**Text to read**
+--

So, topic for today: Give other examples where material written by the original author is, nonetheless, anathema to the rest of the work it is part of, and discuss how this can happen - what is it about this material that makes it anathema, not just a spate of bad writing. It seems to me a distinct phenomenon from cases where the writing quality deteriorates linearly through a long series.

Date: 2007-05-17 05:12 pm (UTC)
From: [identity profile] papersky.livejournal.com
Mary Gentle's Ancient Light, totally does that thing to the previous volume, Golden Witchbred. It isn't quality at all, it's the end of SotT thing.

The last third of Friday by Robert A. Heinlein.

The end of the film of Contact. (I made up my own end, which is much better, and we try to pretend it was the real end.)

P.S. They can't make Will Stanton an American. It would be wrong.

Date: 2007-05-20 05:00 am (UTC)
From: [identity profile] zwol.livejournal.com
Most of these I haven't been exposed to. I remember that the end of the film Contact disappointed me by comparison to the book, but not to the level of wanting to write my own ending. What's yours?

And yeah, Will Stanton being an American: what the hell were they thinking? The entire series is so steeped in Britishness (and mostly Englishness, even), you can't have him be anything but. To some extent this is a flaw in the original IMO; Cooper's protestations of the Old Ones being all over the world, and the final victory being for the entire world, fell rather flat for me. It wouldn't work. Rules change in the Reaches. (Am I making sense?) (Also, at age 12 I was so angry at Merlin for destroying the book of Gramarye. I think I still am, a bit.)

Date: 2007-05-20 11:15 am (UTC)
From: [identity profile] papersky.livejournal.com
My end of Contact.

+--

**Supplied information**

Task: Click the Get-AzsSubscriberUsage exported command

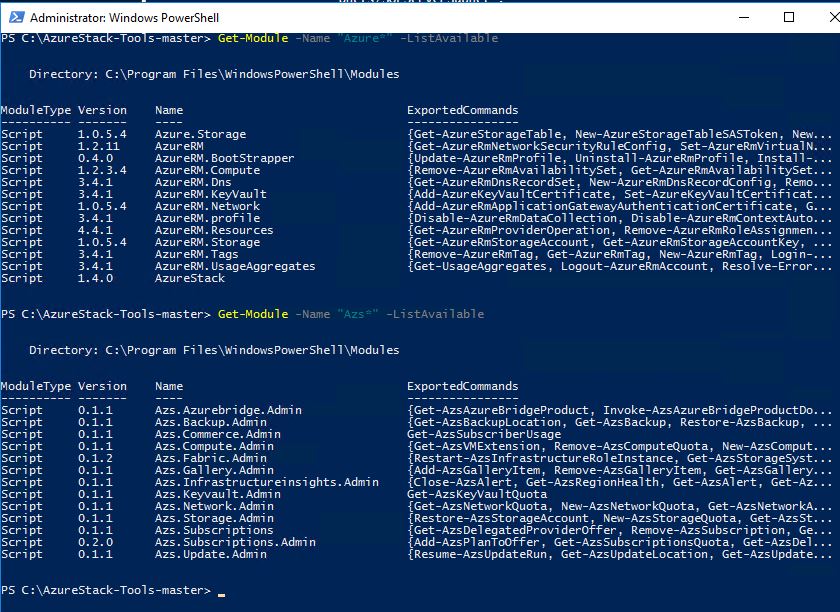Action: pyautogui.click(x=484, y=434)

+--

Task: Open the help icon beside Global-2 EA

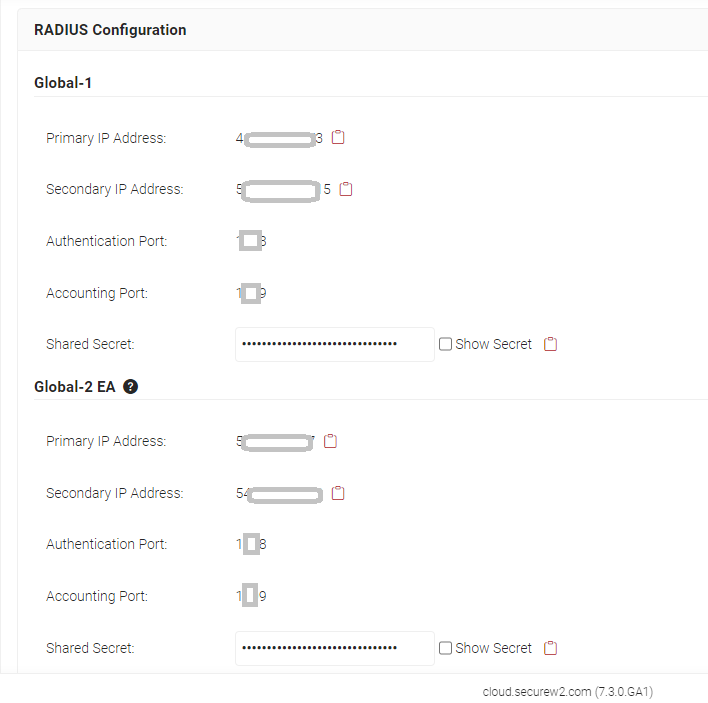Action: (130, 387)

+--

**Set task A**
From the comment thread, return the stretch from "Date: 2007-05-17 05:12" through "of SotT thing.".
**Set task B**
Translate this sentence from the comment thread into Spanish: "I remember that the end of the film Contact disappointed me by comparison to the book, but not to the level of wanting to write my own ending."

**Task output A**
Date: 2007-05-17 05:12 pm (UTC)
From: [identity profile] papersky.livejournal.com
Mary Gentle's Ancient Light, totally does that thing to the previous volume, Golden Witchbred. It isn't quality at all, it's the end of SotT thing.

**Task output B**
Recuerdo que el final de la película Contact me decepcionó en comparación con el libro, pero no hasta el punto de querer escribir mi propio final.